In optics, a diffuser (also called a light diffuser or optical diffuser) is any material that diffuses or scatters light in some manner to transmit soft light. Diffused light can be easily obtained by reflecting light from a white surface, while more compact diffusers may use translucent material, including ground glass, teflon, opal glass, and greyed glass.

Types

Perfect reflecting diffuser
A perfect (reflecting) diffuser (PRD) is a theoretical perfectly white surface with Lambertian reflectance (its brightness appears the same from any angle of view). It does not absorb light, giving back 100% of the light it receives. Reflective diffusers can be easily characterised by scatterometers.

Diffractive diffuser/homogenizer
A diffractive diffuser is a kind of diffractive optical element (DOE) that exploits the principles of diffraction and refraction. It uses diffraction to manipulate monochromatic light, giving it a specific spatial configuration and intensity profile. Diffractive diffusers are commonly used in commercially available LED illumination systems. Usually, the diffuser material is GaN or fused silica with processed rough surfaces. LED diffusers can be characterized online using scatterometry-based metrology.

Applications

Diffusion filters may be used to diffuse the light falling on the subject, or placed between the camera and the subject for a hazy effect.

Lighting diffusers, transmitting and reflecting
A flash diffuser (also called a speedlight diffuser, or shoot-through diffuser) spreads the light from the flash of a camera. A diffusion filter of this type may also be used in front of a non-flash studio light to soften the light on the scene being shot; such filters are used in still photography, in film lighting, and in stage lighting. In the film and stage industry, a diffusion filter  may also be called diffusion gel, or just diffusion. This is by analogy to a color gel, which is another type of lighting gel. Shōji are diffusing window/doors.

Reflecting diffusers for photography are generally called "reflectors".

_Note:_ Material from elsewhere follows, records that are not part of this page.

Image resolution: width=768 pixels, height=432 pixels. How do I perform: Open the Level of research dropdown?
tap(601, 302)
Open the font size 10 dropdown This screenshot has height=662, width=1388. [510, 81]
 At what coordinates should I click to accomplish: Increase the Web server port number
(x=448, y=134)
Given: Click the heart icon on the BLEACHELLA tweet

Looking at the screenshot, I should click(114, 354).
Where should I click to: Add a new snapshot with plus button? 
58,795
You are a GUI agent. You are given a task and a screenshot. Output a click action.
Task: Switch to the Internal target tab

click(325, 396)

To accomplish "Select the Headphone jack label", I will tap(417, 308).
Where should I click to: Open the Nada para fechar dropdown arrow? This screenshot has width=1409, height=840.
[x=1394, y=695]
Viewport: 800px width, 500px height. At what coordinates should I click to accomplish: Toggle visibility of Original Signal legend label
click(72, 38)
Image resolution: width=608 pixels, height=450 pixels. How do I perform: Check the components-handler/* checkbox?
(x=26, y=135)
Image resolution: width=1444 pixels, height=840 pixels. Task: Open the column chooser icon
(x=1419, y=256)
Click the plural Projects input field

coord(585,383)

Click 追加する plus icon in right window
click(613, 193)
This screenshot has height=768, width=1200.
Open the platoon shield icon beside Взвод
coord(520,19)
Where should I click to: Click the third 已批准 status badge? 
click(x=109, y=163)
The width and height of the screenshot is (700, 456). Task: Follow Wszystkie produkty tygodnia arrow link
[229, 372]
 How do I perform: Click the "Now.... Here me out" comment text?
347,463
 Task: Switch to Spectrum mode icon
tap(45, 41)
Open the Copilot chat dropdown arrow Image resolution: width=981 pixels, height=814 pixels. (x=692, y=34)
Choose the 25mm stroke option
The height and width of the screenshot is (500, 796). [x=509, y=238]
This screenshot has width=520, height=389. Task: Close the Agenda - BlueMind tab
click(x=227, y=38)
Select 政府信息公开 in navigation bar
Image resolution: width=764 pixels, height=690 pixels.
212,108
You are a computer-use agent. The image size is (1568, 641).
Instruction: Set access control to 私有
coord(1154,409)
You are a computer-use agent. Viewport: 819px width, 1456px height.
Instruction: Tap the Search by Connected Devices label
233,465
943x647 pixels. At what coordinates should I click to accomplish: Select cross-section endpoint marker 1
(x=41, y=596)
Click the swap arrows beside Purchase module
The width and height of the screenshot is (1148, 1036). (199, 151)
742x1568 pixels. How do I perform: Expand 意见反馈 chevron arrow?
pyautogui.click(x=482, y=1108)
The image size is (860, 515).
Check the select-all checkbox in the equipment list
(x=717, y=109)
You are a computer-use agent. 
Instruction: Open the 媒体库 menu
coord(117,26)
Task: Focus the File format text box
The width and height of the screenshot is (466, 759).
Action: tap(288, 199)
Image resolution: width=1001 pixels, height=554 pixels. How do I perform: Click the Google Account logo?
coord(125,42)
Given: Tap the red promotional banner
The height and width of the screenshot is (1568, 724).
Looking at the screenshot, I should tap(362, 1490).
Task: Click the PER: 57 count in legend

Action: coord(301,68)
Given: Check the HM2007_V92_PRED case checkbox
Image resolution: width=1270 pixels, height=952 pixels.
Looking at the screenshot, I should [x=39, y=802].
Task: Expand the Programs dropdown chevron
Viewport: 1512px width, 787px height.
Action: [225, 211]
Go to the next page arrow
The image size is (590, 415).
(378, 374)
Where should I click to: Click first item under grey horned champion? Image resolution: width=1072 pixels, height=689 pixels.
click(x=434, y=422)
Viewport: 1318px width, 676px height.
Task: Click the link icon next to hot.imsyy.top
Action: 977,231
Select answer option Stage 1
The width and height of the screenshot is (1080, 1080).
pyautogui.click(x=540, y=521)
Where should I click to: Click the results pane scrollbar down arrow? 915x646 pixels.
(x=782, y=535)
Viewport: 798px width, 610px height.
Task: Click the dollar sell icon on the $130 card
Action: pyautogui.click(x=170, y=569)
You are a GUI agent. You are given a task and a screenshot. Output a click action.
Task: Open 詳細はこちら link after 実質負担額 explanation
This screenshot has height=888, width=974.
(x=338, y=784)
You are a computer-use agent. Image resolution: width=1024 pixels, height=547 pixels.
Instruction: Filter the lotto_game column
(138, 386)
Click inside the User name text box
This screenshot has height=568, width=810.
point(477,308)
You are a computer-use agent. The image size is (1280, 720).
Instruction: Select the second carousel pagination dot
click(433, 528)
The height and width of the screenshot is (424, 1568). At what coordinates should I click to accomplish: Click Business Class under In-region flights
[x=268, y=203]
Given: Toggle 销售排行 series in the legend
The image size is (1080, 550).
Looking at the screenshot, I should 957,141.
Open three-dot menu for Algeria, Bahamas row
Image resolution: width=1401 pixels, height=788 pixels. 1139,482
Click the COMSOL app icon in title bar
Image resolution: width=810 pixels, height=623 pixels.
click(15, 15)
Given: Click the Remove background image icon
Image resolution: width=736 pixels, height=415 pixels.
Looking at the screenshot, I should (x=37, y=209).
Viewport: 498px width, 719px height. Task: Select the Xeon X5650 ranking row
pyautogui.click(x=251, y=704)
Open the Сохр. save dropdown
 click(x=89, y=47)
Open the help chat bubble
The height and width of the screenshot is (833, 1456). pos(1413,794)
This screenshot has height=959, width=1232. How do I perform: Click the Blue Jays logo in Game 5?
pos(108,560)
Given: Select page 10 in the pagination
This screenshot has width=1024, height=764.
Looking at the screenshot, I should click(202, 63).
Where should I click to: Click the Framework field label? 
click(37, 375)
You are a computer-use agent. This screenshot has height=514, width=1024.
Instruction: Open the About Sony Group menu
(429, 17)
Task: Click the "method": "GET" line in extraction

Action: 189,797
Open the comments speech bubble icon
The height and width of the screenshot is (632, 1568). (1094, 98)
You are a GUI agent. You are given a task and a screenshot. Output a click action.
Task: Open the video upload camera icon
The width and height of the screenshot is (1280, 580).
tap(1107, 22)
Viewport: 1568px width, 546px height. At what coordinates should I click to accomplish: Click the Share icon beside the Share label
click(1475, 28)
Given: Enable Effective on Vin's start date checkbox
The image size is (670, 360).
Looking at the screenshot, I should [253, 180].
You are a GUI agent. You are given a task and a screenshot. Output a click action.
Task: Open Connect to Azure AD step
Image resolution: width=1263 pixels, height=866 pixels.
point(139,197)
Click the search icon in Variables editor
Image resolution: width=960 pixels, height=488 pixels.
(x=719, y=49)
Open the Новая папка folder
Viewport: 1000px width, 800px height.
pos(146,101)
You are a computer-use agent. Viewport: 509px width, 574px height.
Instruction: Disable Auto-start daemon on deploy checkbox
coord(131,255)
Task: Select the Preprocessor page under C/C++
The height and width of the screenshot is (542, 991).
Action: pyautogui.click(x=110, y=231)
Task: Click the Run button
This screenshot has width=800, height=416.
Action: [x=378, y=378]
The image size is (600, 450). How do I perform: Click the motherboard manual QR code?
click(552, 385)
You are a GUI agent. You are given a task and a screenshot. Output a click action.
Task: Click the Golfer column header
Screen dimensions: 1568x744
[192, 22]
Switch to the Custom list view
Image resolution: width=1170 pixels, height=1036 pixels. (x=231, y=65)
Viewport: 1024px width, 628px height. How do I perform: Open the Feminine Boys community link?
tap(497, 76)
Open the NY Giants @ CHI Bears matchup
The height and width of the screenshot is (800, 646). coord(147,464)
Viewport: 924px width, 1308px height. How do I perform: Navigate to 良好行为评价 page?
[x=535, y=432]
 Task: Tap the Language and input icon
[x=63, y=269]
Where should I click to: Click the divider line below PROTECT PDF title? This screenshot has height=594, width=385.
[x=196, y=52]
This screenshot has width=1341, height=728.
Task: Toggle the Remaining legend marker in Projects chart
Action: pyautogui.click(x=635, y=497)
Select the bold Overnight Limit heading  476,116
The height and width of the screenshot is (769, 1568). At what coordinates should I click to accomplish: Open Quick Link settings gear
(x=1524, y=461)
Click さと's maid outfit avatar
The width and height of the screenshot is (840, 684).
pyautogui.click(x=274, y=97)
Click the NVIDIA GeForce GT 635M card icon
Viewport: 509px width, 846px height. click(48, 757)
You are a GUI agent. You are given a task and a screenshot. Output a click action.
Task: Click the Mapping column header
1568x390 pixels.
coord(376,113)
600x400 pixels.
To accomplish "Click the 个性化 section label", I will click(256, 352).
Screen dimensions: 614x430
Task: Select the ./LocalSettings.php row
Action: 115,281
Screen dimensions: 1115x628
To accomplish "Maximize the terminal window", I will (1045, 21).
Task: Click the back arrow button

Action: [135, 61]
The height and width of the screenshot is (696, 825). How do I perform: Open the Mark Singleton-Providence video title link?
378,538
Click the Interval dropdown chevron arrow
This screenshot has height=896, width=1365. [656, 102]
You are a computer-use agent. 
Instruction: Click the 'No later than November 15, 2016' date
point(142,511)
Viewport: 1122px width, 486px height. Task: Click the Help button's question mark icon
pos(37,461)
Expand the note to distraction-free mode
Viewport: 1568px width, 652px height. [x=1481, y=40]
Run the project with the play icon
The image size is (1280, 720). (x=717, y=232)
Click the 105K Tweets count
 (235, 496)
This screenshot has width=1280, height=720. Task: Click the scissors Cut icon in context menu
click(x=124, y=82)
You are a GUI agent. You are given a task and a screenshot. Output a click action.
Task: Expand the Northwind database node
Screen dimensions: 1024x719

In effect, the light will not come from one concentrated source (like a spotlight), but rather will spread out, bounce from reflective ceilings and walls, thus getting rid of harsh light, and hard shadows. This is particularly useful for portrait photographers, since harsh light and hard shadows are usually not considered flattering in a portrait.

Objective-lens filters

"Diffusion filter" may also refer to a translucent photographic filter used for a special effect.  When used in front of the camera lens, a diffusion filter softens subjects and generates a dreamy haze.  This effect can also be improvised by smearing petroleum jelly on a UV filter or shooting through a nylon stocking.  Diffusion filters may be uniform or may have a clear center area to create a vignette of diffused area around the clear center subject.

Diffuser materials
Silk sheets can also be used as diffusers, and in fact were until the invention of translucent plastics.  "Opal" is a common translucent or opalescent diffusion.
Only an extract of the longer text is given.